Given request: Count the lines in the records below that contain the string "point", and give only that number.

Given data:
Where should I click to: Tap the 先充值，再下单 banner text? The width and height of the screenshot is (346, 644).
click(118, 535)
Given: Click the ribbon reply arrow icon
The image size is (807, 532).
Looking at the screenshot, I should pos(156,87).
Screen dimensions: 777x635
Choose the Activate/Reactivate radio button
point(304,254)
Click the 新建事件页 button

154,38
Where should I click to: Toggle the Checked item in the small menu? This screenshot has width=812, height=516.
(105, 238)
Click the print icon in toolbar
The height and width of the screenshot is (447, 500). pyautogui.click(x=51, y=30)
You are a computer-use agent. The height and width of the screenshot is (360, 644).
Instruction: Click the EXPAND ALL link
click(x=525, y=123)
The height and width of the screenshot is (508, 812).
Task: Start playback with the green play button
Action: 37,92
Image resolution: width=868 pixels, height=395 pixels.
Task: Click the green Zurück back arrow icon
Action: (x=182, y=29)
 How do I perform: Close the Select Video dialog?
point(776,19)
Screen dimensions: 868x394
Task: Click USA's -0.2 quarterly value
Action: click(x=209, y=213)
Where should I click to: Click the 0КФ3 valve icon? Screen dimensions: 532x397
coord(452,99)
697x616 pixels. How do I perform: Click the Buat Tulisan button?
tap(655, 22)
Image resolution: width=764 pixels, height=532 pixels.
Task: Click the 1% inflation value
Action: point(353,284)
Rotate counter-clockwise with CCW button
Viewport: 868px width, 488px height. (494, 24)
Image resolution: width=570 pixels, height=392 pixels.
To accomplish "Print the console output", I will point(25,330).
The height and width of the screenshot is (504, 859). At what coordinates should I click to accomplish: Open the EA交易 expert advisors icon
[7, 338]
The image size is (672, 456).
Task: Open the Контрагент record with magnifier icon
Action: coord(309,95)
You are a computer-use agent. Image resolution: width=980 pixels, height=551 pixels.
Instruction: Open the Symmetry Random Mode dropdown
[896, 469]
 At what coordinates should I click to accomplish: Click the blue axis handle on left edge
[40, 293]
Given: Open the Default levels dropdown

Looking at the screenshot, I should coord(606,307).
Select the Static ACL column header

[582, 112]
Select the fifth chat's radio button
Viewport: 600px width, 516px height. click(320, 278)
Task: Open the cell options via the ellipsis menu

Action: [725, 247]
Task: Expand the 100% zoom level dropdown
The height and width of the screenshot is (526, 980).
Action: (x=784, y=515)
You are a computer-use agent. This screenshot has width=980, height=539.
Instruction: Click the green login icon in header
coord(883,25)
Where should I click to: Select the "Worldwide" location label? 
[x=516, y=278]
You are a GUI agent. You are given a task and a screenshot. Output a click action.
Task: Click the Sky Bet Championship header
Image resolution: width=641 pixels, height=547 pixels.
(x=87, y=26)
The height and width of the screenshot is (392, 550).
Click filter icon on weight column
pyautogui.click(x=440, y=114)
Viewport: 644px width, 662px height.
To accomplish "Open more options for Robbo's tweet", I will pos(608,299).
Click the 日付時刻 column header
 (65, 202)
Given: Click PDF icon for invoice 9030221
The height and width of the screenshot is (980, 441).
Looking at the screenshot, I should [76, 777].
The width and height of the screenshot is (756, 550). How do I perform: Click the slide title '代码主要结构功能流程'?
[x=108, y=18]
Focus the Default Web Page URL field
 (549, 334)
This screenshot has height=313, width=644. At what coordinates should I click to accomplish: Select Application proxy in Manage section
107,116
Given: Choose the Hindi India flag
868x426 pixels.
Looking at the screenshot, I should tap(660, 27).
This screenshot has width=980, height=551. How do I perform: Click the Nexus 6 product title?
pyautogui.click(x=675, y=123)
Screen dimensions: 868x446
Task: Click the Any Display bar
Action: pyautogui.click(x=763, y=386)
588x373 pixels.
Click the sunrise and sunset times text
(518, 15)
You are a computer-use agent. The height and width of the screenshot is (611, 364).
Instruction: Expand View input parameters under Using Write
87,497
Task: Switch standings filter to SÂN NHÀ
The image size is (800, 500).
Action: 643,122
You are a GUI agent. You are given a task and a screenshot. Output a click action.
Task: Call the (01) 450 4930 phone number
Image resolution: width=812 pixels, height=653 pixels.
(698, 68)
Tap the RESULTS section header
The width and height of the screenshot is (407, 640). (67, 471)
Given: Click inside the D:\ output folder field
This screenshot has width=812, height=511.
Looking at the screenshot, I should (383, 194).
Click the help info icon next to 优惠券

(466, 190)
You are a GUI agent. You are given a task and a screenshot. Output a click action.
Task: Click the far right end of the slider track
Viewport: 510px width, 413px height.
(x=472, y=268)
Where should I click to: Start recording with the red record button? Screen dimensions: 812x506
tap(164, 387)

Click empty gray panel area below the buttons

Exercise answer: 4